The ASUS V70 is a cellular phone from Asustek that was released in late 2005. The V70 is the first sliding phone ASUStek had released. It is a sliding phone (in the style of competing Samsung and LG phones), where the numeric keys are hidden beneath the screen of the phone when closed.

Design and Appearance
The V70 uses a slider form factor, where the user can push on a plastic bar located under the screen in order to open the sliding top portion of the phone.  When opened, the top portion slides upwards, revealing the standard bell keypad (including numeric, star, and pound keys).  These keys are covered when the phone is closed, but the remaining keys, including the side keys, can be used normally once the keypad is unlocked; such keys are automatically locked after the device is closed to prevent accidental activation when in a purse or pocket.

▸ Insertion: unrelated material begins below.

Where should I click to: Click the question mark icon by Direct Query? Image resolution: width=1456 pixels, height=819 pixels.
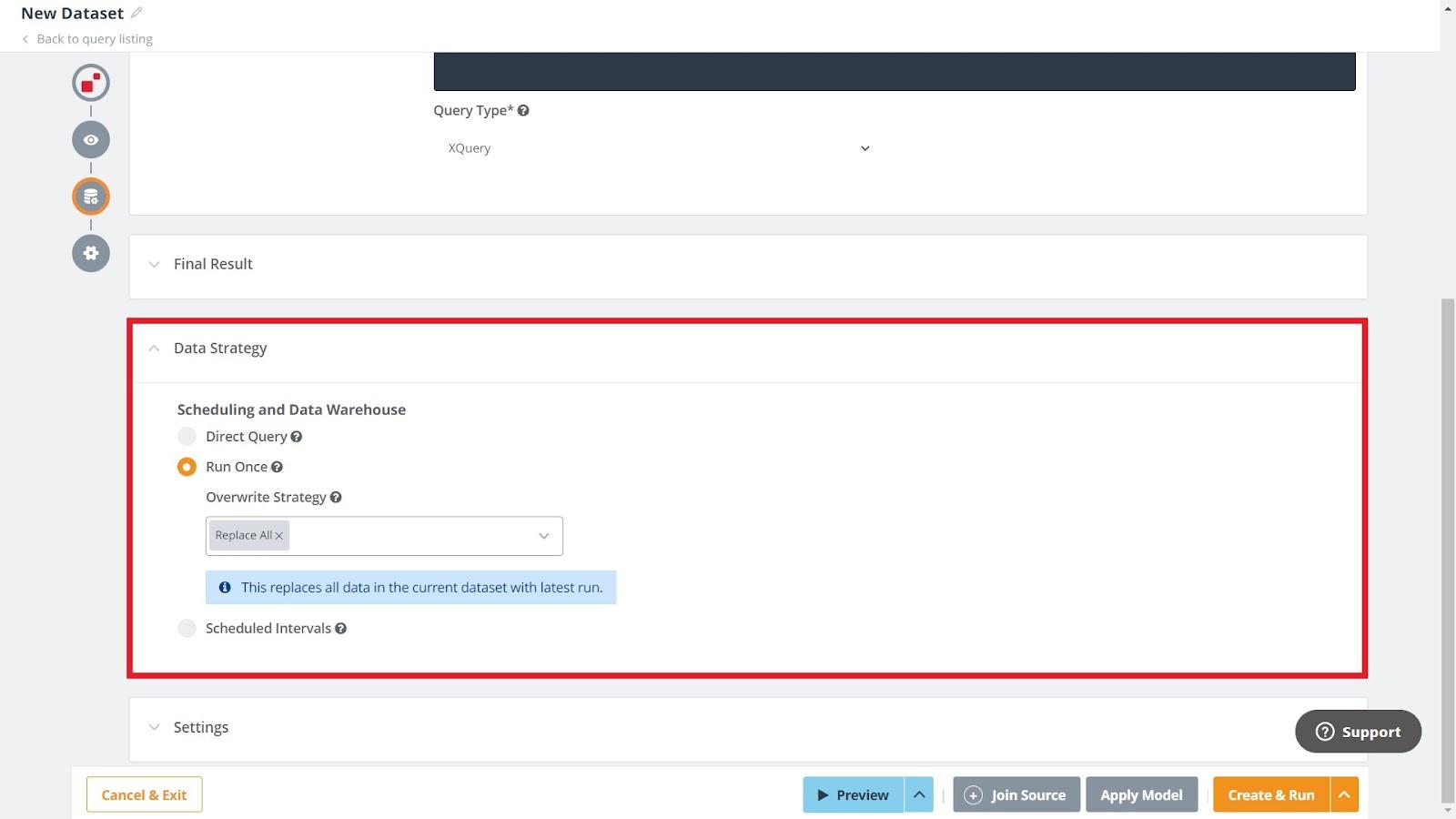click(x=297, y=436)
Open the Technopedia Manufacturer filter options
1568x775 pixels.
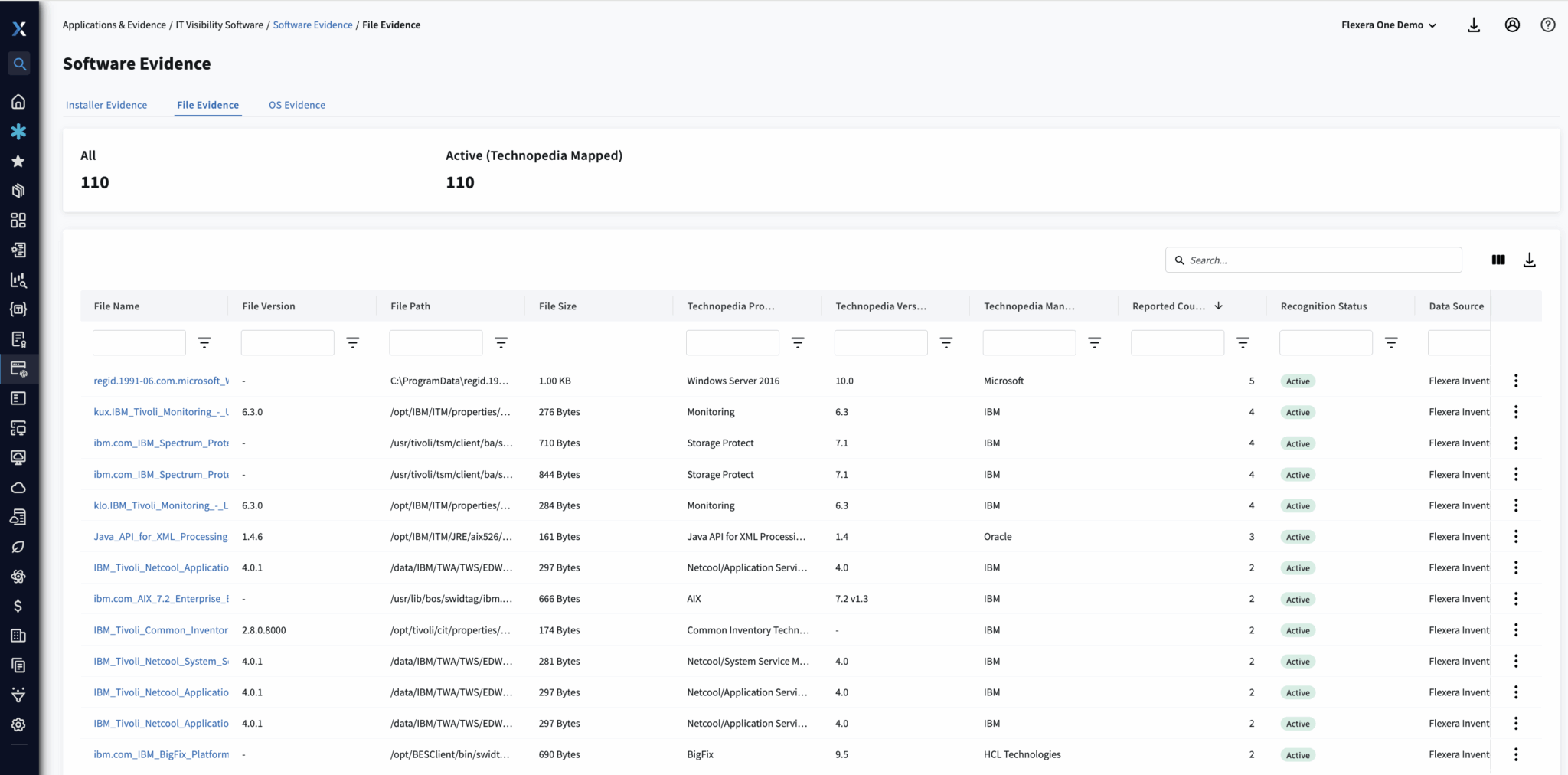[1095, 342]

The V70 is available in black and white.

Technical specifications

 Caller ID	
 Photo Caller ID
 Video: Playback, Capture
 Bands: GSM 900/1800/1900
 Music Player: MP3 files
 Calculator and Currency Converter: Yes
 Calendar: Yes
 Talk Time: Up to 5 hours
 Standby Time: Up to 300 hours
 Dimensions (H x W x D): 90 x 45 x 24mm
Volume: 97 cubic centimetres
 Camera: 1.3 MP camera
 Removable Memory: MiniSD
 Speakerphone: Yes
 Weight: 85 g

Availability
The ASUS V70 is currently only available in Taiwan.